I gave in and verified. Persona was the vendor then too. Their web app required me to look straight forward into my camera, then turn my head to the left and right. To me it felt like a blatant data collection scheme rather than something that is providing security. I couldn't find anyone talking about this online at the time.

I ended up finding a job through my Linkedin network that I don't think I could have found any other way. I don't know if it was worth getting "verified".

---

Related: something else that I find weird. After the Linkedin verification incident, my family went to Europe. When we returned to the US, the immigration agent had my wife and I look into a web cam, then he greeted my wife and I by name without handling our passports. He had to ask for the passport of our 7 month old son. They clearly have some kind of photo recognition software. Where did they get the data for that? I am not enrolled in Global Entry nor TSA PreCheck. I doubt my passport photo alone is enough data for photo recognition.

kccqzy 15 hours ago||
The thing about looking straight into the camera and turning your head seems to originate from Chinese apps, including some payment apps, bank apps, and government apps.
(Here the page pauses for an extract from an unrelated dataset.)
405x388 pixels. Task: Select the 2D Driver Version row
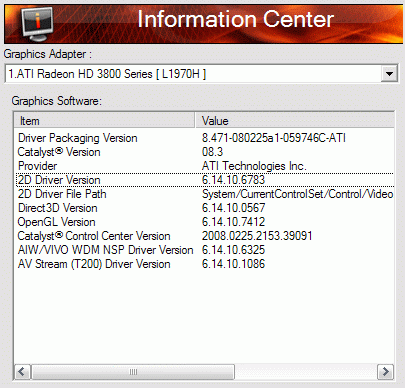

It’s especially disgusting since it imitates the animation used by Apple Face ID, but of course it’s not at all implemented like Face ID.
egorfine 11 hours ago||
> I'm glad the absurdity of verification is getting attention

It's not. The developers' bubble we're in on the HN is invisibly tiny compared to the real life. And normies are not only perfectly happy uploading all their PII to Persona - they won't even understand what's wrong with that.

eel 6 hours ago||
It's a start. I agree HN is a bubble and doesn't reflect real life as a whole. But I do think HN has a significant bearing on US tech. I've been reading HN for nearly 19 years and in that time almost every new major tech, unicorn, or big culture shift is discussed here before it is mainstream.

There has also been a backlash against verification in other communities like Reddit (also a bubble), mainly stemming from Discord's recent announcement.

The discourse is good, and while I wish every user and potential user understood all the pros, cons, and ramifications, I'm also happy we are finally talking about it in our bubbles.